§ Text extract
□ □ □ □ □ □ □
Despite being a late fabrication, the importance of the section now titled “Great Yü’s Plans” to political and military thought from the Wei-Chin period onward, particularly the reasons cited to justify the “punitive” attack, cannot be overemphasized:
9
Emperor Shun said, “Alas, Yü, only this Miao chieftain refuses to be submissive. Go and mount a campaign of rectification against him.” Yü assembled the many lords and then pronounced his intention to the army: “All you masses in firm and martial array, heed my commands. Irascible is this Miao chieftain. Obfuscated and confused, he is not respectful. Insulting and rude, he takes himself to be sagacious but contravenes the Tao and overthrows Virtue. Superior men remain in the wilds, menial men hold office. The people have abandoned him and will not preserve him. Heaven is sending down calamities. Consequently, in company with you many warriors, in accord with my instructions I will attack him for his offenses. Now if you are united in mind and strength, his conquest will be achieved.”
When the Miao still contravened his mandate after thirty days, Yi Yih advised Yü: “Only Virtue moves Heaven, there is no distance it does not reach. Arrogance brings about loss but humility receives increase. This is the Tao of Heaven. In the early days when Emperor Shun was living at Mount Li,
10
he went out into the fields and daily called out and cried before compassionate Heaven, and also to his father and mother, accepting responsibility for all his offenses and taking the guilt for unseen evils upon himself. He then respectfully commenced serving Ku Su, his father, appearing grave and fearful until Ku also was fully in accord with him. Since perfect sincerity moves the spirits, how much more will it affect the Miao chieftain!”
□ □ □ □ □ □ □
§ Source material
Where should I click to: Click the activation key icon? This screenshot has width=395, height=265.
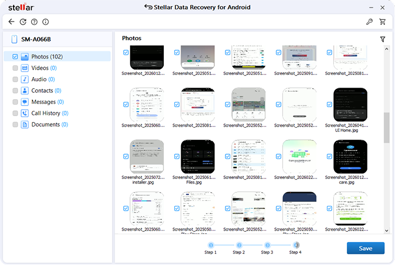tap(369, 22)
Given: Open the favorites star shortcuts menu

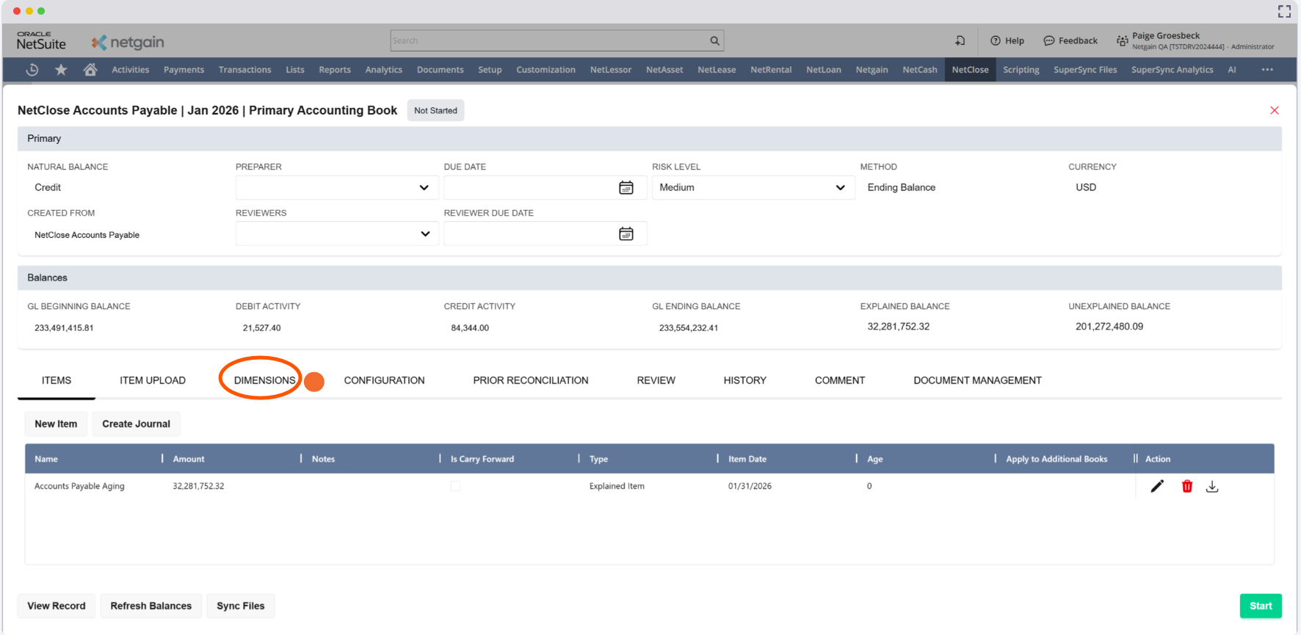Looking at the screenshot, I should click(61, 70).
□ □ □ □ □ □ □
§ Required task
Proceed with the passage on Yü's campaign against the Miao chieftain, continuing it from its last sentence rather than working on the data.

§ Answer to this problem
Yü bowed in respect of his superlative words and voiced his assent. He then put the army in order and returned it in proper array.
11
Emperor Shun then augmented and bespread his civil Virtue and had dances with shields and feathers performed between the two staircases (in the court). Seventy days later the Miao chieftain came to court.
The idea that cultivating virtue and making a highly visible, righteous display would “magically” affect even a distant Miao chieftain some 2,500
li
away would subsequently be much quoted in imperial court discussions and memorials whenever nonmartial courses of action were advocated. However, traditional commentators offer the interesting observation that Shun, despite being venerated as one of antiquity’s paragons, failed to properly balance the requirements of the civil (
wen
) and martial (
wu
) when he precipitously deputed Yü on this punitive mission against the Miao without first formally announcing their offenses. Since the practice of the civil required adherence to certain idealized forms of behavior and protocols, his premature employment of conspicuous martial power was doomed from the outset.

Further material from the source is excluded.